Jesus Wept

Wednesday, October 19, 2011

“Jesus wept” (John 11:35 KJV).

Crying is often viewed as weakly and feminine, but the Bible leads us to another conclusion. In today’s Scripture, the shortest Bible verse, we see the magnificent Lord of glory weeping as a man. As the mighty Creator God is saddened by the death of His friend, Lazarus, and weeps, the Jewish onlookers respond (verse 36): “Behold how he [Jesus] loved him [Lazarus]!”

But, let us back up to verse 33. Weeping Mary, Lazarus’ sister, accompanied by other crying Jews, comes to Jesus. Verses 33 and 34 explain: “When Jesus therefore saw her weeping, and the Jews also weeping which came with her, he groaned in the spirit, and was troubled, and said, Where have ye laid him? They said unto him, Lord, come and see.” Here, the event of today’s Scripture occurred: “Jesus wept.”

We see Christ’s emotions further exemplified as the passage continues (verses 37,38): “And some of them said, Could not this man, which opened the eyes of the blind, have caused that even this man should not have died? Jesus therefore again groaning in himself cometh to the grave. It was a cave, and a stone lay upon it.”

Oh, how Christ was deeply affected upon seeing Lazarus’ tomb. Jesus loved Lazarus, so He wept. God’s Word speaks of other occasions when Jesus wept and strongly cried (Luke 19:41; Hebrews 5:7). It is not wimpy if one cries, for the Lord Jesus Christ wept! Crying is part of being a human. The Apostle Peter wept bitterly after denying Christ three times (Matthew 26:75; Mark 14:72) and the Apostle John wept much (Revelation 5:4). The Ephesian believers wept on Paul’s neck when the Apostle was leaving (Acts 20:37,38).

God created us humans with a seat of emotions. Emotions are not sinful, but sin has tainted our seat of emotions. Rather than our emotions following our will, they attempt to become our will. Emotions try to dominate us, and while Jesus did cry, He was the perfect Man. He controlled His emotions, rather than letting His emotions control Him.

If ye cry, just remember “Jesus wept.”

The Saviour Who Suffered Surely Succours the Suffering Saints

Monday, June 27, 2011

“And he taketh with him Peter and James and John, and began to be sore amazed, and to be very heavy; and saith unto them, My soul is exceeding sorrowful unto death: tarry ye here, and watch” (Mark 14:33,34 KJV).

We have all experienced great emotional strain. In today’s Scripture, just hours before His arrest, the Lord Jesus’ soul is troubled, greatly tormented.
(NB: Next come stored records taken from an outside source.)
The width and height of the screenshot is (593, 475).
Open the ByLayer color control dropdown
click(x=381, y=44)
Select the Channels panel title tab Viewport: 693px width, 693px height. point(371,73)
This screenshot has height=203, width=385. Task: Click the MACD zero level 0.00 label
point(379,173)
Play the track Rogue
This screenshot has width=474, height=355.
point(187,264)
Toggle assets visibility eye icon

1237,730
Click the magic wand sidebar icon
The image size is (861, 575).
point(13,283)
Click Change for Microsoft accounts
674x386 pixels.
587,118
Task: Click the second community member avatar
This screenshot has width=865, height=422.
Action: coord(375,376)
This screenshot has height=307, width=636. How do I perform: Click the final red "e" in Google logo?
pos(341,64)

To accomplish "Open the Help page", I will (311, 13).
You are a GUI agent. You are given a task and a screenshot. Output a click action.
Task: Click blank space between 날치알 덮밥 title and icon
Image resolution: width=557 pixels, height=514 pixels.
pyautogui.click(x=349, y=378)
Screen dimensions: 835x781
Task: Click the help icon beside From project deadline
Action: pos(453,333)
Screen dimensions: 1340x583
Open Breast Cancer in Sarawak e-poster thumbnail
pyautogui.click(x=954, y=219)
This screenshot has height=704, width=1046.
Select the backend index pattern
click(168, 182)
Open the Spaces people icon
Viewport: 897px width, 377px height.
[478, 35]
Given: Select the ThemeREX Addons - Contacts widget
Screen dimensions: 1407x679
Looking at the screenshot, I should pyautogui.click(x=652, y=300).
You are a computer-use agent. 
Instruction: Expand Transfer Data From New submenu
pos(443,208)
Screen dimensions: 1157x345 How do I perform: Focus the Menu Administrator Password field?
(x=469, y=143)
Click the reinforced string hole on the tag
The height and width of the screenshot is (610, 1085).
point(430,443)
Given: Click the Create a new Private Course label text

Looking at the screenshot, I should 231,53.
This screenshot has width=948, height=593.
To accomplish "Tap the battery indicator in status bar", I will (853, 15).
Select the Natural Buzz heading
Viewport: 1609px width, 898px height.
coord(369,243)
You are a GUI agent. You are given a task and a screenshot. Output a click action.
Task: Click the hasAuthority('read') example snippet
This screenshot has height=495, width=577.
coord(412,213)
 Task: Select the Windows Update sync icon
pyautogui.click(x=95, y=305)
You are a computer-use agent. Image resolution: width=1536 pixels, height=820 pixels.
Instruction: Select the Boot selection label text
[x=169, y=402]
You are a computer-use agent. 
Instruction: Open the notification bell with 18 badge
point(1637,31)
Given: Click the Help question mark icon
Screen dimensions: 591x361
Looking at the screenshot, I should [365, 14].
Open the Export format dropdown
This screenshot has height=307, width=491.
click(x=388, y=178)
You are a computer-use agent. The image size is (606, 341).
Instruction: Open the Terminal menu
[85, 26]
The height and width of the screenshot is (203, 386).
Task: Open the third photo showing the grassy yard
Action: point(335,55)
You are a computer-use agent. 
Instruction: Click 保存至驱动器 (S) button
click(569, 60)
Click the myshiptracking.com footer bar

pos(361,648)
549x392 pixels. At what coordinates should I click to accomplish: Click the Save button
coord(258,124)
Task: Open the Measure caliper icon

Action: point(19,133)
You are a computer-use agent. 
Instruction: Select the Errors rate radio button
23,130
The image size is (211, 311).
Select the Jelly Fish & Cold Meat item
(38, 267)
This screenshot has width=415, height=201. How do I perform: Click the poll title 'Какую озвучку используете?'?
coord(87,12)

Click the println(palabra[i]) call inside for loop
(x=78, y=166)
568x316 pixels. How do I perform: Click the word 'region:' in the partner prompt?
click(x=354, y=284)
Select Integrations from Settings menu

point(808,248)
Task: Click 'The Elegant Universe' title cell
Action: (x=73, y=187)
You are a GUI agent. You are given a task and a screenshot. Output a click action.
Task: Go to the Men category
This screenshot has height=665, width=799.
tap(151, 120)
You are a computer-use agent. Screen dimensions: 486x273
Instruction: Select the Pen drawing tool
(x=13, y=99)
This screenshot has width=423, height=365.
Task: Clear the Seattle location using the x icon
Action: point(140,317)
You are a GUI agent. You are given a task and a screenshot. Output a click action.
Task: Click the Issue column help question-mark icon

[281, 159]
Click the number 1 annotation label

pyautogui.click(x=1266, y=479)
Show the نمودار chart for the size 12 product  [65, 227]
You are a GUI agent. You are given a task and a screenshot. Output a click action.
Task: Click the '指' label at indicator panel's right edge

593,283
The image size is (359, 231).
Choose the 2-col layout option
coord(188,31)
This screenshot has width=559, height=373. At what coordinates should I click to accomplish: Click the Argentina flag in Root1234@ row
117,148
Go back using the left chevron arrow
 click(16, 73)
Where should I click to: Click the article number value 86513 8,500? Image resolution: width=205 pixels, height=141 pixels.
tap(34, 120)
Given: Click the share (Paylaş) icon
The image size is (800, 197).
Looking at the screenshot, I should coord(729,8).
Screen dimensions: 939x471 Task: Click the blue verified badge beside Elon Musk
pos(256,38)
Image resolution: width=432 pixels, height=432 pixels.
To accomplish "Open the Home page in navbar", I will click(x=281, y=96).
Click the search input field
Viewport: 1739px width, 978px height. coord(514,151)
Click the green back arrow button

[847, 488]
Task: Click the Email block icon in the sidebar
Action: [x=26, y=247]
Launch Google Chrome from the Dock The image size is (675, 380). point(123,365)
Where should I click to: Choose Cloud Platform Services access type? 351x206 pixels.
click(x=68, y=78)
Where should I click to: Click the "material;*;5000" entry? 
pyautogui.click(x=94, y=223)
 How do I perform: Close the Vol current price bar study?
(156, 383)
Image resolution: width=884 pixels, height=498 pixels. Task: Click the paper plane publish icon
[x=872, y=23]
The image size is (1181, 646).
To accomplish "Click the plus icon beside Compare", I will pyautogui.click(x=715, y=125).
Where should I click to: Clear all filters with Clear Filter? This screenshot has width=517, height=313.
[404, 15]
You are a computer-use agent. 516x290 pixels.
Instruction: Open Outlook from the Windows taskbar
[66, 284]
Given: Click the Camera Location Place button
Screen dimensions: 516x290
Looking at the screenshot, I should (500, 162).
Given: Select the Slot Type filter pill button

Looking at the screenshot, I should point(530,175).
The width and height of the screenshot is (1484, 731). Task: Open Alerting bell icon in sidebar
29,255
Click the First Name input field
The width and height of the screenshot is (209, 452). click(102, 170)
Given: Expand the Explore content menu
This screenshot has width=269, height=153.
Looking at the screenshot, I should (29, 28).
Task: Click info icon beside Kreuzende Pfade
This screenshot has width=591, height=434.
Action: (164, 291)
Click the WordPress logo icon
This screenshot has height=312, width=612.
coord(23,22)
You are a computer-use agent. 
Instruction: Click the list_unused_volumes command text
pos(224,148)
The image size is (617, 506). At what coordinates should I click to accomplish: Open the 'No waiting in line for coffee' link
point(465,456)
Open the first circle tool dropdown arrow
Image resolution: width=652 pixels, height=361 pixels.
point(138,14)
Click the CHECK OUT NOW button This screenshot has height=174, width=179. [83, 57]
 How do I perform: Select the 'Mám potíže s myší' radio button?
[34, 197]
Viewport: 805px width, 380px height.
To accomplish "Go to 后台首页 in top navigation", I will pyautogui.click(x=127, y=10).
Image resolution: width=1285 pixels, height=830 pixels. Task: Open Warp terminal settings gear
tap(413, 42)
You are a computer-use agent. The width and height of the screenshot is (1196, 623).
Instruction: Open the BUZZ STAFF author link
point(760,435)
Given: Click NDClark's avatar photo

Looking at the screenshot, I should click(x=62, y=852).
He foresees His suffering and ultimate crucifixion. This foreknowledge is coupled with satanic oppression. It is as if Christ is being squeezed inside. He is “very heavy.” His soul is “exceeding sorrowful unto death.” Jesus Christ is vexed, troubled to the point of depression. This is probably one of the lowest points in our Lord’s earthly life.

Luke’s account records Christ as being so weak (His humanity evidenced) that an angel from heaven appeared to Him in order to strengthen Him (Luke 22:43). Verse 44 says, “Being in an agony he prayed more earnestly: and His sweat was as it were great drops of blood falling down to the ground.” He was praying very intensely.

Christ suffered for our sins, far more than we could ever suffer. Sin causes us pain, just as it did Jesus Christ. We all live in this sin-cursed world. However, no matter what temptation we suffer, Someone else suffered worse distress. If our Lord Jesus Christ could endure such extreme depression, surely we can endure much less trying times in Him. Even in the cases of severe suffering (to the point of desiring death), Jesus Christ empathizes with us.

Those of us who have trusted in Jesus Christ can draw on His strength in difficult times. Our Saviour can comfort us and give our hearts and minds peace. Regardless of our circumstances, God’s grace is sufficient for us, and His strength is made perfect in our weakness (2 Corinthians 12:9,10).

In times of depression and heartache, we need to look to Jesus Christ: “For in that he himself hath suffered being tempted, he is able to succour [help, relieve] them that are tempted” (Hebrews 2:18).